Che fine ha fatto l’America?

Visiti questa Nazione e ti chiedi dove siano finiti gli Stati Uniti. Cammini tra le sue strade, respiri l’aria delle sue città, e da qualunque parte ti giri hai l’impressione di essere nel cuore pulsante della Patria dei diritti, delle libertà, delle opportunità, del progresso, della ricerca. Ovunque, un inno instancabile alla diversità, all’integrazione, alla convivenza. Una celebrazione della pluralità che dovrebbe essere il marchio di fabbrica di una società avanzata. Eppure, qualcosa non torna.

C’è una discrepanza profonda — dolorosa — tra ciò che l’America proclama e ciò che sembra vivere. Una nazione che si è fatta simbolo dell’ideale democratico, del sogno condiviso, pare oggi spaesata, divisa, frammentata.

Viene naturale chiedersi: che cosa è andato storto? Dove si è smarrita la direzione? Dov’è finito quel cammino che, pur tra contraddizioni e conflitti, aveva una meta chiara, una tensione verso l’alto?

La risposta non è semplice, ma il nodo forse sta proprio lì: nella discrasia tra valori e pratica, tra ispirazione e prassi, tra l’ideale e la sua concreta realizzazione. È come se gli Stati Uniti avessero perduto la propria anima, dimenticato la propria missione originaria. Non quella economica o geopolitica, ma quella morale e culturale. Quella promessa di libertà e uguaglianza che non può mai essere data per scontata.

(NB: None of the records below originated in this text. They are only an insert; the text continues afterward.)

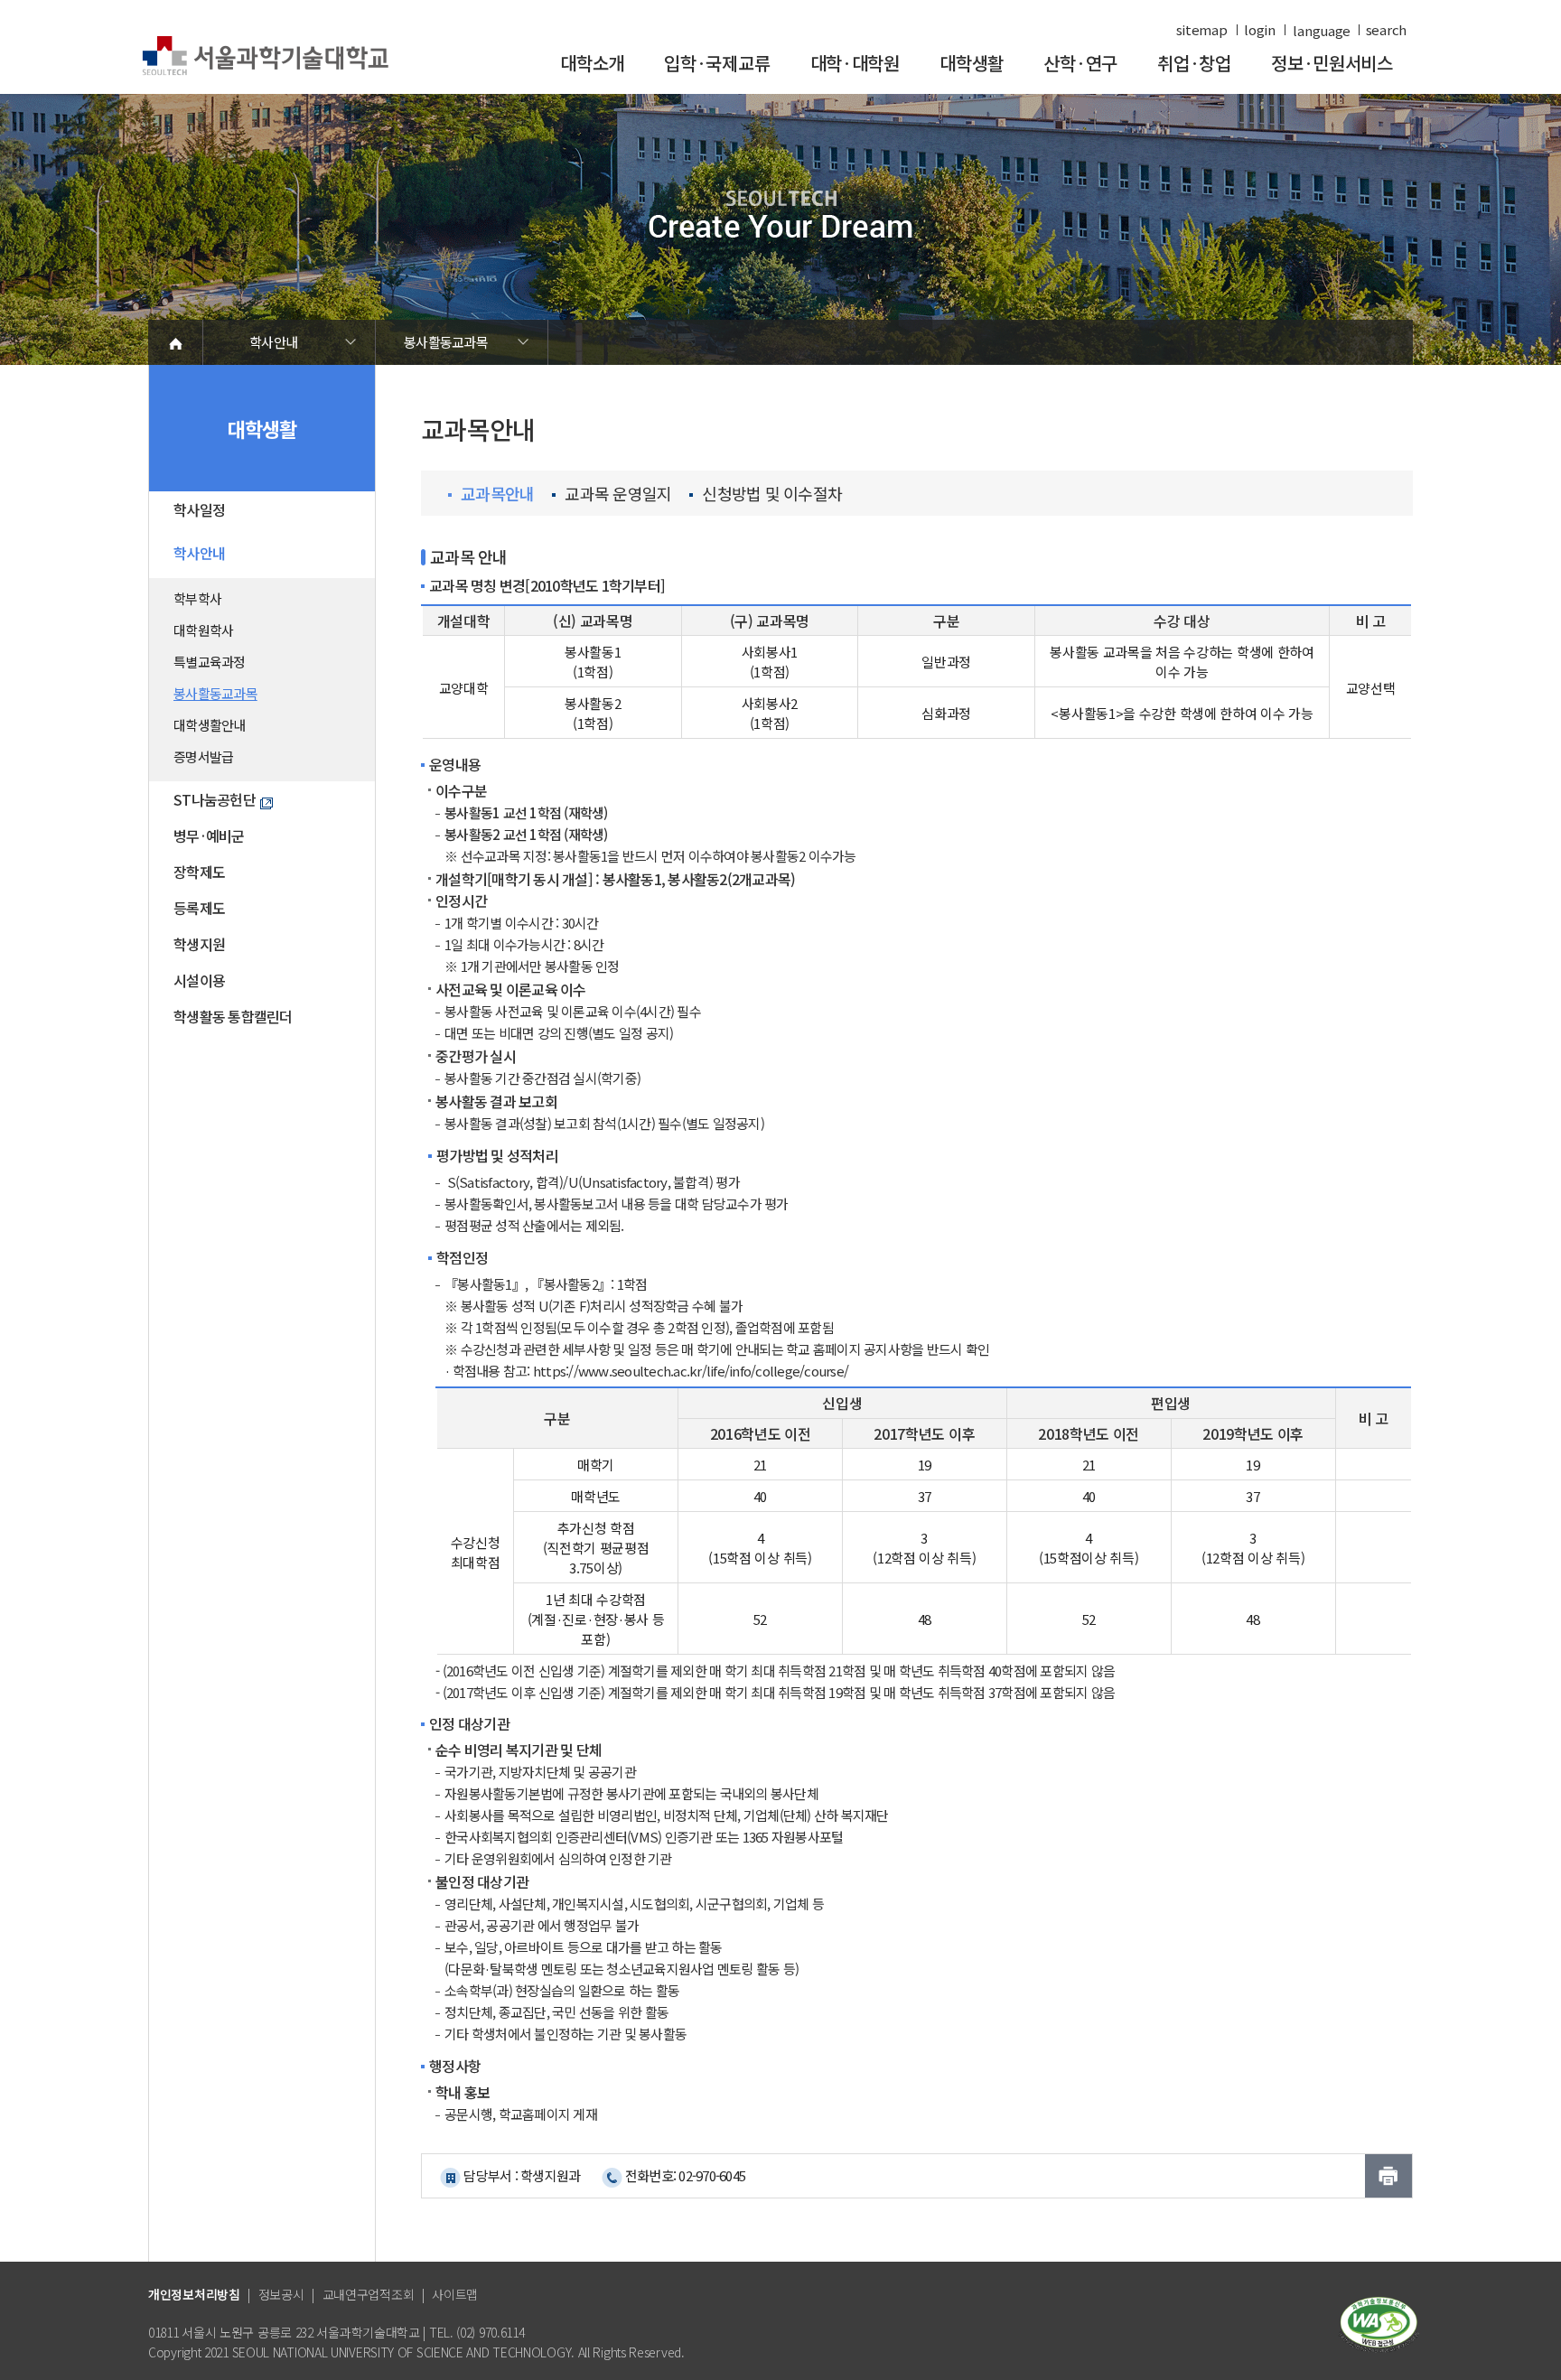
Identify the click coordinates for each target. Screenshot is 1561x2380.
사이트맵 (455, 2294)
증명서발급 (203, 756)
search (1386, 29)
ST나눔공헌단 (214, 799)
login (1260, 29)
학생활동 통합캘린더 (233, 1016)
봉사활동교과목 (446, 341)
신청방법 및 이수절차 (772, 493)
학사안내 (273, 341)
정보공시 (281, 2294)
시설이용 (199, 980)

Ogni società, come ogni individuo, ha un passato da custodire. Una tradizione da alimentare, proteggere, tramandare. C’è una consegna che arriva da chi ci ha preceduti, un movimento di ricezione e trasmissione che non possiamo interrompere. Non è un automatismo. È un atto consapevole, quotidiano, fragile. Ed è proprio questo che sembra mancare: la consapevolezza che nulla di ciò che abbiamo — diritti, democrazia, rispetto reciproco — è eterno o garantito.

Vale per l’America. Ma vale anche per noi, per le nostre vite. Se smettiamo di interrogarci, se accettiamo lo status quo come inevitabile, se dimentichiamo il senso del nostro cammino, allora anche noi rischiamo di perdere la rotta. È un invito a non cedere al cinismo. A non lasciarci andare. A ricordare chi siamo. E soprattutto, a scegliere ogni giorno chi vogliamo essere.